EXTRACTED DATA Start Marker

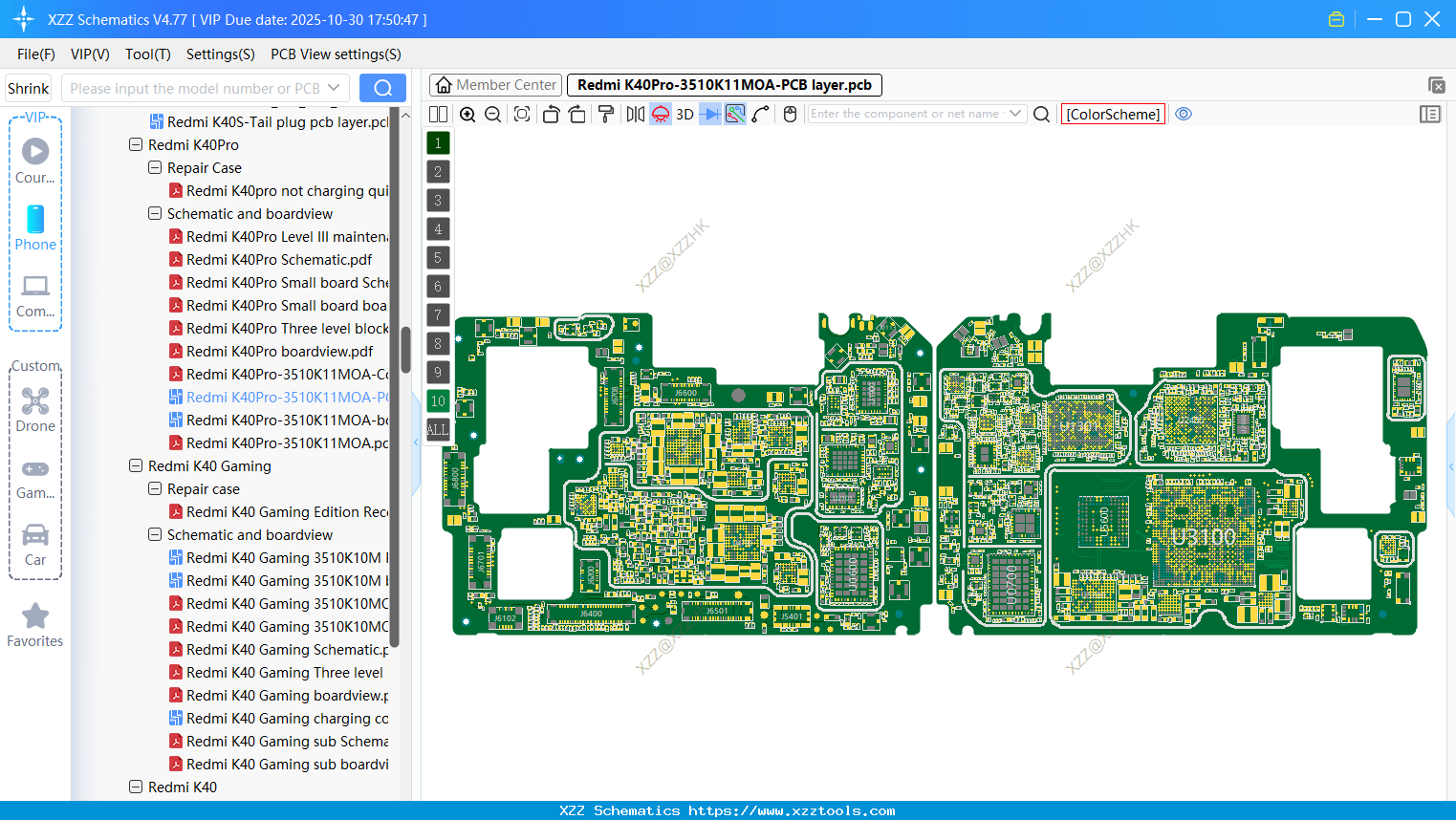Select the Zoom In tool

pyautogui.click(x=467, y=114)
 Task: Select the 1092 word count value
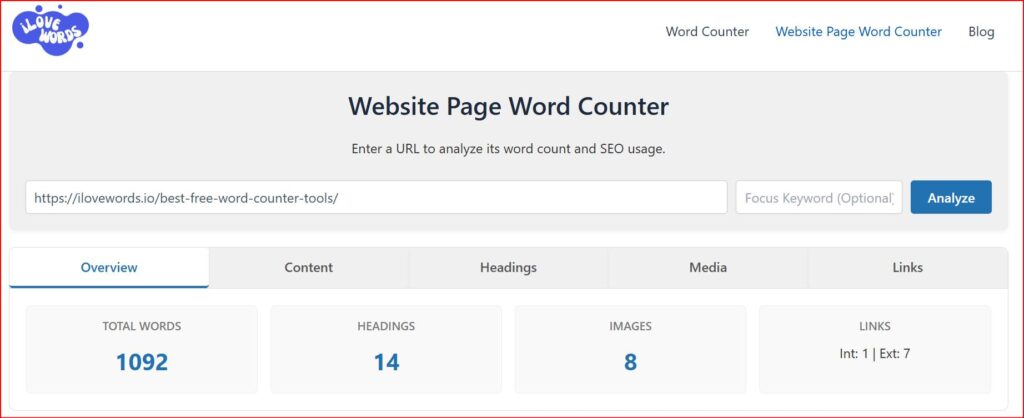click(x=142, y=362)
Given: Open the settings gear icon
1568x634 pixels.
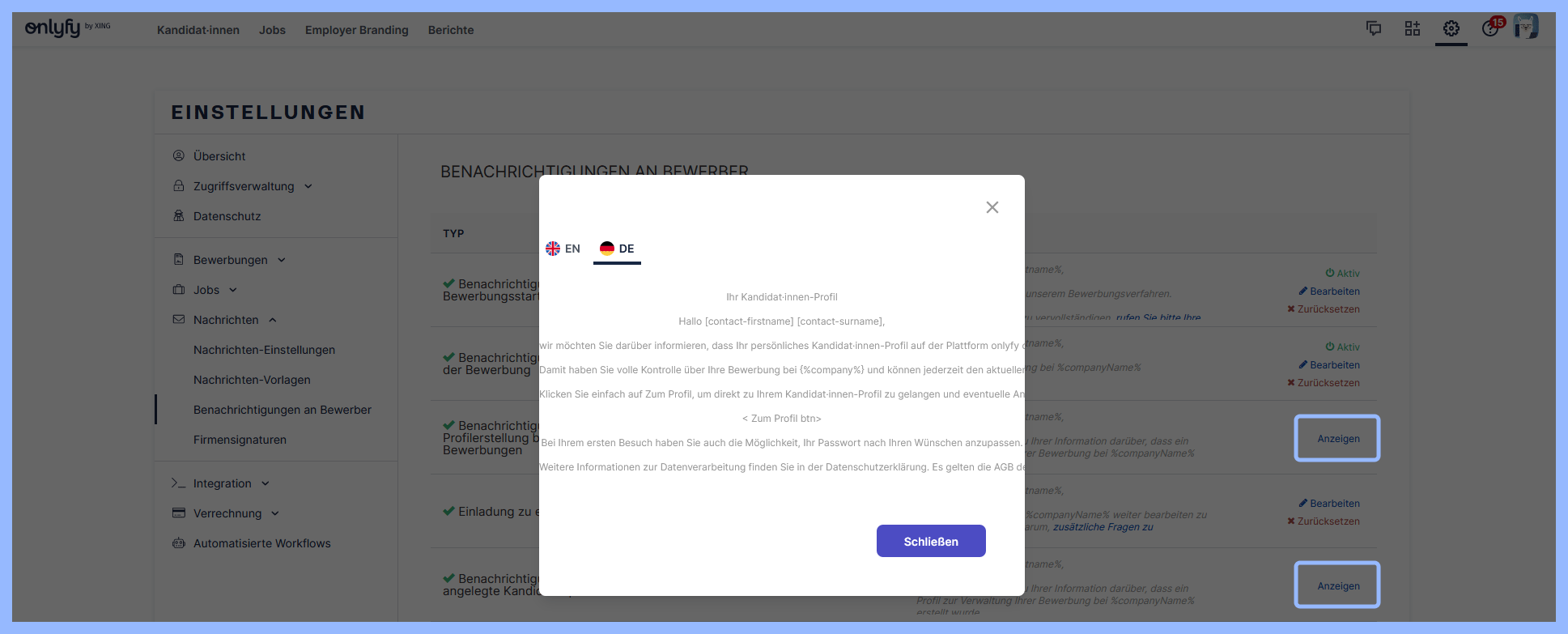Looking at the screenshot, I should click(1451, 28).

EXTRACTED DATA End Marker

# TASK ITEM
Set down word for word every line from the line containing "Task: Select the 1092 word count value" through the last line of the entries, and nothing more; no pictures.

# FINAL ANSWER
 Task: Select the 1092 word count value
click(x=142, y=362)
Given: Open the settings gear icon
1568x634 pixels.
Looking at the screenshot, I should click(1451, 28).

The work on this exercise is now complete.